Казалось, сотни рук-теней впились в белоснежное женское тело, принялись рвать на нём одежду, драть волосы. Беглянка из последних сил воспрянула из-под веса твоего тела и попыталась снова перекинуться в лошадь. Но тени держали её так цепко, что она оказалась не в силах сотворить волшебство.
С боевым рёвом ты ринулся вперед, хватая нападавших одного за другим, ломая их о колено, о камни и отбрасывая в сторону. Кое-кто находил в себе силы возвращаться, но снова был тобой нещадно бит. В пылу схватки ты не сразу осознал: они что-то говорят.
– Она наша! Она всё равно наша! Маха, будь нашей женой!
Когда спасённой тобою беглянке уже больше никто не угрожал, ты снял с себя рубаху, связал рукава и завязал ворот, затолкал все тени в получившийся мешок, сотворил из краёв подола узел и, забавляясь, принялся усердно пинать содержимое ногами, приговаривая на каждый писк и вопль, доносившийся изнутри:
– Кто там? А, барсук? На, получай, барсук!
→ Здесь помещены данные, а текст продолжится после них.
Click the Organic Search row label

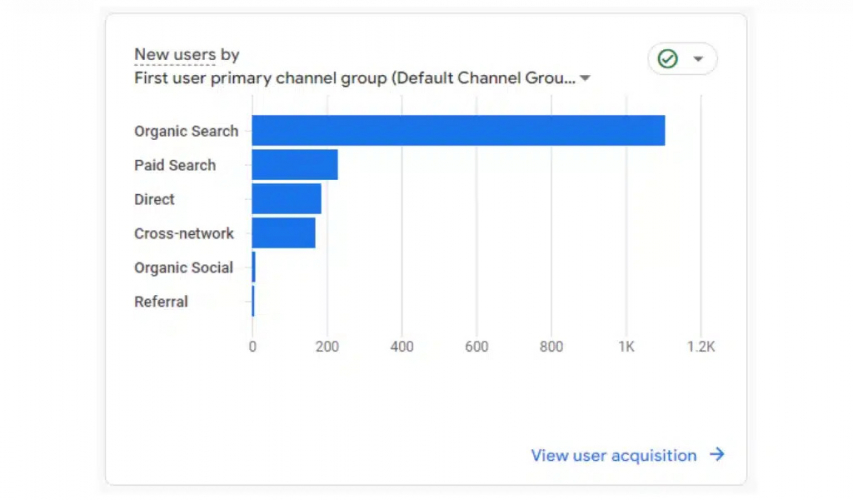[186, 131]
Наконец, женщина, наблюдавшая всё это, немного успокоилась и даже начала улыбаться. И вскоре вы оба зашлись в весёлом хохоте.
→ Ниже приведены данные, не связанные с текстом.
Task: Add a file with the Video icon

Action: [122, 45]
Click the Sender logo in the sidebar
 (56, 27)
– Итак, ты – Маха. Они тебя так называли, – ты показал на «мешок», мысленно пообещав себе, что выполнишь два дела: обязательно снесёшь завтра побеждённые тобой тени обратно в Аннуин и додумаешь правила изобретённой только что игры «в барсука».
Я был страхами Рианнон
Жизнь искромсана. Подспудно на хвосте –
Ворох недохваченных кусочков
Из других, оставленных в нигде,
Но в ином нигде,
в иных узлах и точках.
И не знаешь, делать что первей –
Каяться, умолкнуть или драться.
И бросаешь взгляд из-под бровей
На любого незнакомой масти.
Или мчишься вверх во весь опор,
Или тащишь сны из чьих-то спален,
Но не знаешь точно до сих пор,
Ты остался или ты оставлен.
Она была Махой. Теперь она решила сменить даже имя. Скрылась под именем Ригантона. Хотя как же скроешься под таким именем!
– Я буду звать тебя Рианнон, – почти сразу сказал ей Пвилл, тот, кто станет ей верным, преданным мужем, хоть и на краткое время. Но, видимо, ей суждено было стать женой-в-изгнании.
Рианнон… Так он ласкал словом её слух. Рианнон – это новое имя звучало с такой нежностью и страстью одновременно, что она была готова металлом плавиться в объятьях жаркого пламени его слов и перетекать в любую форму. Так любят от отчаяния. Так любят после поры страха и скитаний. Так морской странник, один, без еды и воды, любит внезапно возникшую на горизонте сушу – лишь до поры, пока переведёт дух, подлатает судно и пополнит запасы провизии.
А начиналось всё так.
Жаль, что, не увидев плод своих стараний,
Многие хотят в иную плоскость перейти.
Кто сказал, друзья, что боги умирают?
Может, просто с нами им не по пути?
Действительно, кто сказал, что боги умирают? Хотя на самом деле так полагают многие. Глупцы те, кто с ними согласен, – боги никогда не умирают. Даже те, кто своим перерождением держит на себе годичный цикл. Что такое смерть для бога? Не умирают даже те боги, о которых забывают. Они становятся дальше от нас, меньше вхожи в нашу жизнь. Но не становятся более слабыми или менее живыми. Даже те, о ком уж никто не вспоминает.